● **PAGE EXTRACT**

━━━━━━━━

Call it the “perfect storm” if you wish. The business environment, the economic conditions, the state of the industry and the rivalry among competitors made 2015 a year to be remembered.
The year started with high expectations. The money anxiety index had returned to pre-recession levels and general business confidence was high. There was a noteworthy increase in M&A activity. Royal Bank of Canada announced its plan to acquire City National Bank at a $5.4 billion price tag that represented a significant premium. CIT Group pressed for closure of its acquisition of OneWest Bank. Then in late February, Huntington Bancshares agreed to buy Macquarie Equipment Finance at a price that astonished most observers. In early March, longtime industry stalwart Ed Dahlka retired for about the fifth time — don’t count him out just yet! All of this was newsworthy, but really, nothing startling.
Then it happened. When something happens once it is an anomaly, twice a coincidence, three times a trend. For the third time, a buyer paid a significant premium for a stake in a U.S. leasing company. Century Tokyo Leasing, one of the top lessors in Japan, purchased 35% of the common shares of CSI Leasing. The sale reportedly placed a valuation on the company that took CSI founder Ken Steinback from rich to uber rich.
The commotion continued as Dave Fate, formerly of AIG Commercial Finance, teamed up with former GE Capital veterans Paul Bossidy and Steve White to create Stonebriar Commercial Finance. Once again, I refer to Porter’s teachings: When entry barriers are low and supplier bargaining powers are decreased, opportunity is created for new market entrants.

━━━━━━━━

● **TASK**
Please carry on the piece on 2015 in the leasing industry from its last sentence. The lines after this are separate material and have no connection to the piece on 2015 in the leasing industry.

● **SOURCE MATERIAL**
━━━━━━━━

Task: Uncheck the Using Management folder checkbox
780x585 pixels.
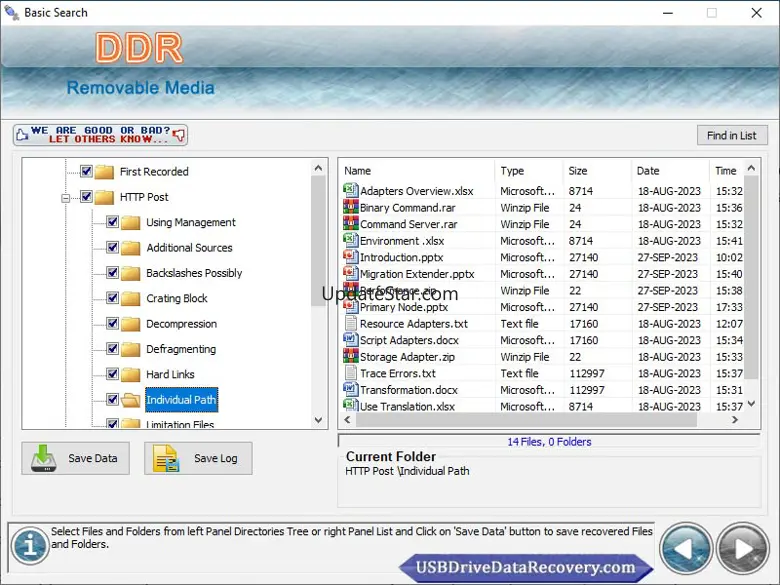Action: click(x=113, y=223)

━━━━━━━━

● **RESPONSE TO THE EXERCISE**
Cue the thunder roar.
GE Capital Divestiture
In a blockbuster announcement on April 10, 2015, General Electric CEO Jeffrey Immelt made a bold move to return GE to a pure play industrial company by exiting the financial services business. GE planned to accomplish this by selling the bulk of assets contained in its GE Capital unit and returning most of the proceeds from that disposition to shareholders in the form of a $50 billion share buyback. The same day, GE announced a sale of GE Capital’s real estate holdings to Wells Fargo and Blackstone for $26 billion. GE was the talk of the town at this year’s annual ELFA funding expo, which I wrote about in another monitordaily piece in May. Many attendees were dismayed at the thought of the future of our industry without its largest participant, the famed 800-pound gorilla.
Every week throughout the summer, headlines streamed speculative news about which companies were bidding for which pieces of GE Capital. Nearly as frequently, GE issued press releases announcing new or renewed relationships with clients, stressing that all things were business as usual.
In early June, GE announced the next appendage to be severed — the U.S. Sponsor Finance business and a $3 billion bank loan portfolio to the Canada Pension Plan Investment Board in a transaction valued at approximately $12 billion, as well as the European Sponsor Finance business to Sumitomo Mitsui Banking Corporation Europe Limit for $2.2 billion.
Around the same time, GE announced an agreement to sell its U.S., Mexican, Australian and New Zealand fleet businesses to Element Financial for $6.9 billion, as well as a handshake deal for the potential sale of its European fleet businesses to Arval, a fully-owned subsidiary of BNP Paribas.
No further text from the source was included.